Σάββατο, 10 Μαρτίου 2018

Thread Debugging

The next version of PyScripter will contain support for debugging multi-threaded python applications.  This blog post provides a quick preview of how thread debugging works.  The following python script will be used for demonstration purposes:

import time
import threading
import logging
logging.basicConfig(level=logging.DEBUG,
                    format='(%(threadName)-10s) %(message)s',
                    )
class MyThread(threading.Thread):
    def run(self):
        logging.debug('running')
        time.sleep(3)
        return
threads =[]
for i in range(5):
    t = MyThread()
    t.start()
    threads += [t]
for t in threads:
    t.join()

The scripts creates and starts 5 threads and waits for the threads to finish.  The following layout is suggested for debugging:


At the top you have the Call Stack and Variables windows and at the bottom the Interpreter and the Watches windows.  The Call Stack window includes a list of active threads.

We have placed a breakpoint inside the run method of our thread and one at the loop that waits for the threads to finish.  After we start debugging (F9 function key) we can see threads getting added to the Threads list as they are created.  After a short-while all 5 created threads will be stopped at the breakpoint and the Main Thread will stop at the second breakpoint.   The Call Stack Window will look like this:


The pinned thread is the active "broken" thread and the pinned frame is the active frame of the active thread.  The Variable window displays the namespace of the active frame and the Watches window evaluates watch expressions inside the active frame.   Also commands we issue in the interpreter window and debugger hints (hovering the mouse on variable names in the editor) are also evaluated inside the active frame.   We can change the active thread and the active frame be selecting with the mouse a different one.  For example this is what the Call Stack window looks like if we activate Thread-4.

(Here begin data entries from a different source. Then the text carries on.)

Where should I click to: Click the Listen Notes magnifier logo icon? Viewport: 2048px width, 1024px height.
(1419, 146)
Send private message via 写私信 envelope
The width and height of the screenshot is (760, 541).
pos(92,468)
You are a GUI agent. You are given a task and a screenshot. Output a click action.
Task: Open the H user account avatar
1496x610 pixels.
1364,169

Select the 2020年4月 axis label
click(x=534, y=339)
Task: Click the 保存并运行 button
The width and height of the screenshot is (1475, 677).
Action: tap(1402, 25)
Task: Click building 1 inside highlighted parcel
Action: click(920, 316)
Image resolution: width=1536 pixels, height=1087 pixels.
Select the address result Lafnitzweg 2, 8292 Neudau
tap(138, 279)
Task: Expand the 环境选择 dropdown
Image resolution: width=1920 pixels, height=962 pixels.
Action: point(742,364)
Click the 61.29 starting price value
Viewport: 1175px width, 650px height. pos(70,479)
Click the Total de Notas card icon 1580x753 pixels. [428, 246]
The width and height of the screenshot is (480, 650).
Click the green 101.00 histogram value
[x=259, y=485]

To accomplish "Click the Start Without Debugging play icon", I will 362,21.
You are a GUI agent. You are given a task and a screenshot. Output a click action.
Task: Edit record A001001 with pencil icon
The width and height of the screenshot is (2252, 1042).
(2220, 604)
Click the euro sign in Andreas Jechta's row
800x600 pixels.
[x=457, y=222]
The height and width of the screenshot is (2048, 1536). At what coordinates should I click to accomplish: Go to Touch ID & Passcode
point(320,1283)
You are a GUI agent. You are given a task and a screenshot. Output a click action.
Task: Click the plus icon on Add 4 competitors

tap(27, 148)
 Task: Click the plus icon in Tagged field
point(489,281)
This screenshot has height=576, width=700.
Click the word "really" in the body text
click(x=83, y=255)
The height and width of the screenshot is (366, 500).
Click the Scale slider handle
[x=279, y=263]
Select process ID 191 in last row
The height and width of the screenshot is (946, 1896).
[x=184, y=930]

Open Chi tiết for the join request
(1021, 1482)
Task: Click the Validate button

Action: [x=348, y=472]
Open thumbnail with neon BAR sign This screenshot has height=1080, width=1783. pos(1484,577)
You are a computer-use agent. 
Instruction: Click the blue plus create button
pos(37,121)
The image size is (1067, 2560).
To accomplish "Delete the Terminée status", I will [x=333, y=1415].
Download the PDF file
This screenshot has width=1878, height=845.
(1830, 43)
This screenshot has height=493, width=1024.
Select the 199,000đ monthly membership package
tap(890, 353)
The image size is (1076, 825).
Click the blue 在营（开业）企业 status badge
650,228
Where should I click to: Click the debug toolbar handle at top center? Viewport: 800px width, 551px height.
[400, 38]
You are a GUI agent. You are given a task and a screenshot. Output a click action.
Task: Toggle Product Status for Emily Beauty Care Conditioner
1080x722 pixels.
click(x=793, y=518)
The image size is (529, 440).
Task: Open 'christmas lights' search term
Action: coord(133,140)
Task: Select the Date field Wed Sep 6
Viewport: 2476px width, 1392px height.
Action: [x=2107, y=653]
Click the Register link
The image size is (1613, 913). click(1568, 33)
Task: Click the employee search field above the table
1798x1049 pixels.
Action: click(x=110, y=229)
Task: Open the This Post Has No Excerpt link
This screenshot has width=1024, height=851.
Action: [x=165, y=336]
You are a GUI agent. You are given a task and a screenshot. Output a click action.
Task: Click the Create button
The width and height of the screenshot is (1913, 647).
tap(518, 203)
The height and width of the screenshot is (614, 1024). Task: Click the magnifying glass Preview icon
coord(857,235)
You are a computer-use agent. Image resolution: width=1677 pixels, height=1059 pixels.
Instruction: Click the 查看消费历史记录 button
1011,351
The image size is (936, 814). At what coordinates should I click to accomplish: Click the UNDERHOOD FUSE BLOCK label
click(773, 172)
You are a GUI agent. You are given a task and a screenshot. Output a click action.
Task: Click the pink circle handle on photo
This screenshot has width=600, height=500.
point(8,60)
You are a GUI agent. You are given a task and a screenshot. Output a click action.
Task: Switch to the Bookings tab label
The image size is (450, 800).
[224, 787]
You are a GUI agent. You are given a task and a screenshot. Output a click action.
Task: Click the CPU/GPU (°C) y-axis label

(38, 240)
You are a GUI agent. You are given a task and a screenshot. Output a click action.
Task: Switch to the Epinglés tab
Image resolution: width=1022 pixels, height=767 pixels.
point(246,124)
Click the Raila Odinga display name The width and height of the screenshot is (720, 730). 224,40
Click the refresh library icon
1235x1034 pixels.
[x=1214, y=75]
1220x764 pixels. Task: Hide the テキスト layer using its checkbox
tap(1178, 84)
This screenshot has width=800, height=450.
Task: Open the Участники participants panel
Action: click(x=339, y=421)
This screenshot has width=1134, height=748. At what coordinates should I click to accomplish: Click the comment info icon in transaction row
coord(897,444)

The editor window shows the statement at which the active broken thread has stopped.


The Resume command (F9) resumes execution of all broken threads.  All other debug commands (e.g. Step in, Step over, Step out) resume execution of the active thread only.  For example if we select the Main Thread and select Step Over a couple of times the main thread will lock waiting for the other threads to finish.   This is what the Call Stack will look like:


The Main thread is in running state, but the other threads are broken.  We can step over or into any of the broken threads or we can resume execution of all "broken" threads pressing (F9).  If we press F9 we can observe the threads going into running state and then disappearing one after the other as they get finished. Eventually execution will stop at the breakpoint of the Main Thread which will become "broken".  After a few steps (F8) the python script will exit and debugging will be completed.

PyScripter makes thread debugging easy and fun!